If it makes you feel better, a friend who is the head of a large private school (incl prep and pre-prep) told me that there is not a big gap between a bright state-educated child and a bright privately-educated child at 11 (and he has significant over-subscription for his places at 11, so he is making decisions between the two all the time) - the gap, in his (not unbiased) view, opens up after that - so his recommendation would be always to prioritise private secondary education if that is an option.

DomesticG0ddess · 06/04/2010 12:35

We could afford it if DH kept on working at the same company (presuming he does not lose job!), got promoted again, etc, for longer than we have planned.

That does make me feel better, and I agree that perhaps the money is better spent later on, and if DC's get are not doing so well, etc.

Thanks!

OP posts:
cranbury · 06/04/2010 14:09

Hello Domestic Goddess again (Milford deemed too far by DH). I am only sending my children to private school as I have and will keep quite a big capital/cash buffer just in case plus investing in shares now to pay for secondary school fees in 10+ years time. I would not want to rely 100% on monthly income alone to pay for school fees. If one of you gets sick, loses job - you don't want to have to pull them out or face the stress. Fees increase much higher than inflation plus there are lots of extras.

Main factors for us to send our kids private - class size (my DD would not cope well in a class of 30), much more sport and music plus less inteference by government on SATs and curriculm.

LleytonsMummy · 06/04/2010 16:01

Me and Dh did view Durlston for their nursery for DS1 also Ballard too we had the whole school tour for both.. I admit Durlston has such a lovely atmosphere and the facilities are great . The headmaster seemed very friendly and all the kids lovely HOWEVER I do think you are lucky to live in a good area with a variety of good state schools. Come secondary you have Outstanding schools to choose from highcliffe, Twynham , plus more Lymington way is Priestlands and then Bournemouth Grammars. I honestly think that I would stay in the state system but that?s just my opinion

keepitsweet · 06/04/2010 21:48

Personally I would keep all options open at this stage, I would have a couple of days at private and a couple of days at state a week. See if state school is offered, if it is and is a good state school go for that. If don't get the state school of choice at least have back up plan. Gives you a couple of years to decide what your dh's work/life balance is going to be.

keepitsweet · 06/04/2010 21:49

Just for the pedant - private and public school are the same thing.
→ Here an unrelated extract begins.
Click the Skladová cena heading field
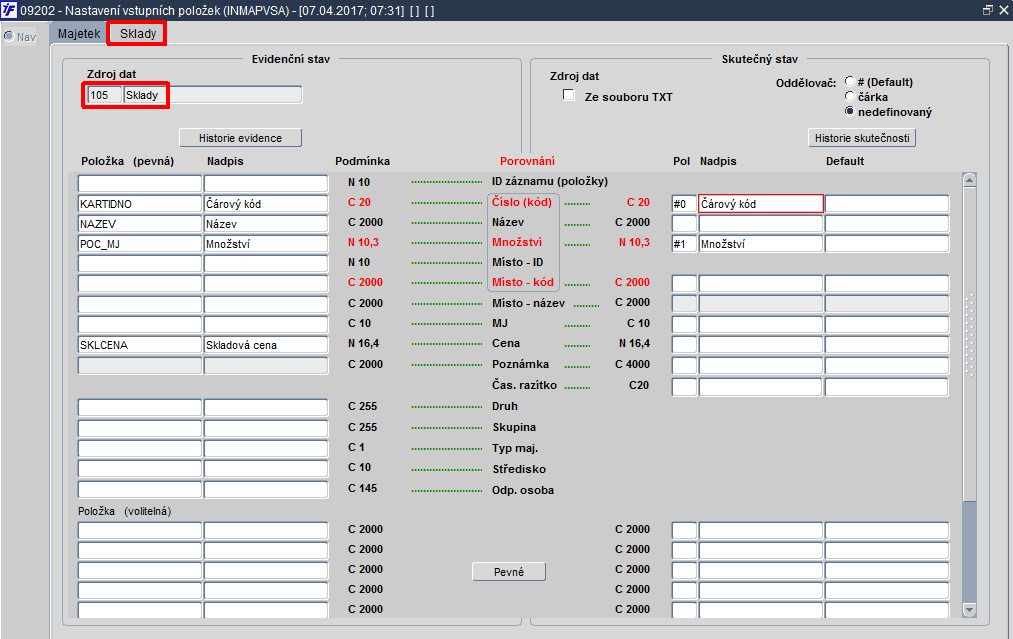The height and width of the screenshot is (639, 1013). (266, 345)
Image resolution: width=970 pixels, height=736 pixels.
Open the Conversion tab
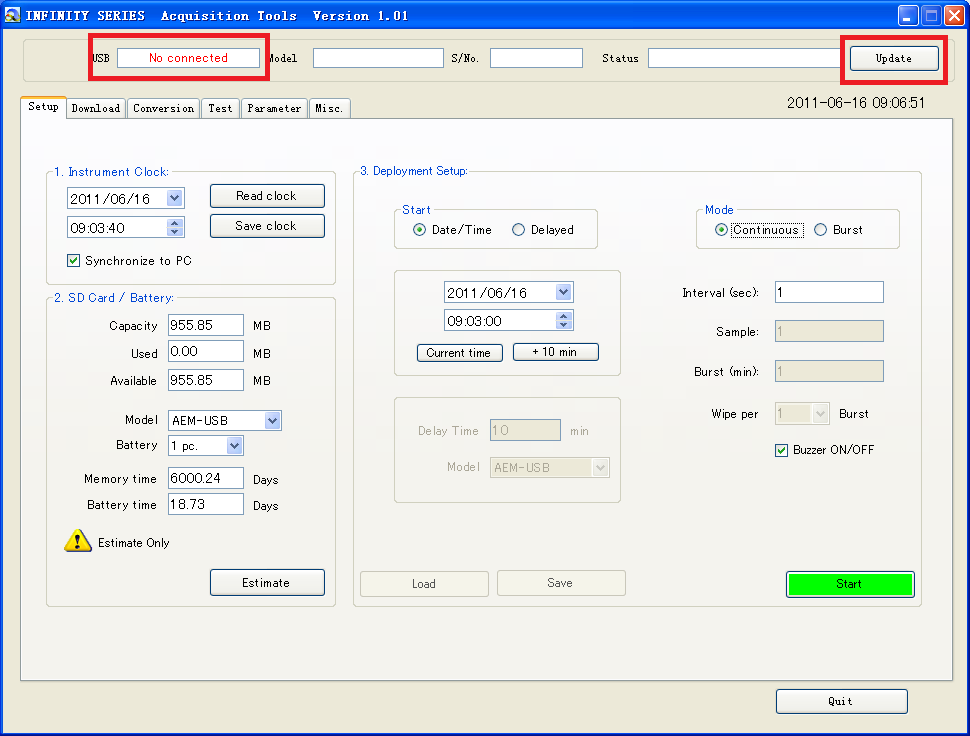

MillyMollyMoo · 06/04/2010 21:59

Family time is over rated, everyone I know who works less hours to spend time with the family seems to spend it in front of the TV or online.
It also depends how much ferrying around to after school clubs you are prepared to do and the child will put up with to top up the gaps in state school.
My three are enjoying sport for the first time at private school, they still run like they have lead in their shoes but it's all very inclusive, sitting out isn't an option and that happened a lot in their state school, the fat kids sat watching with a "tummy ache" and my eldest was starting to think it was a good idea/option for her
They are also pushed more which for bright and average children I think is a good thing, mine were lazy at state, it's not an option when there's only 16 of you under the teachers watchful eye.

Who ever wins the election the money that has been thrown at schools for the last 10 years isn't going to be there and IMO the powers that be when they make their cuts will have their priorities all wrong.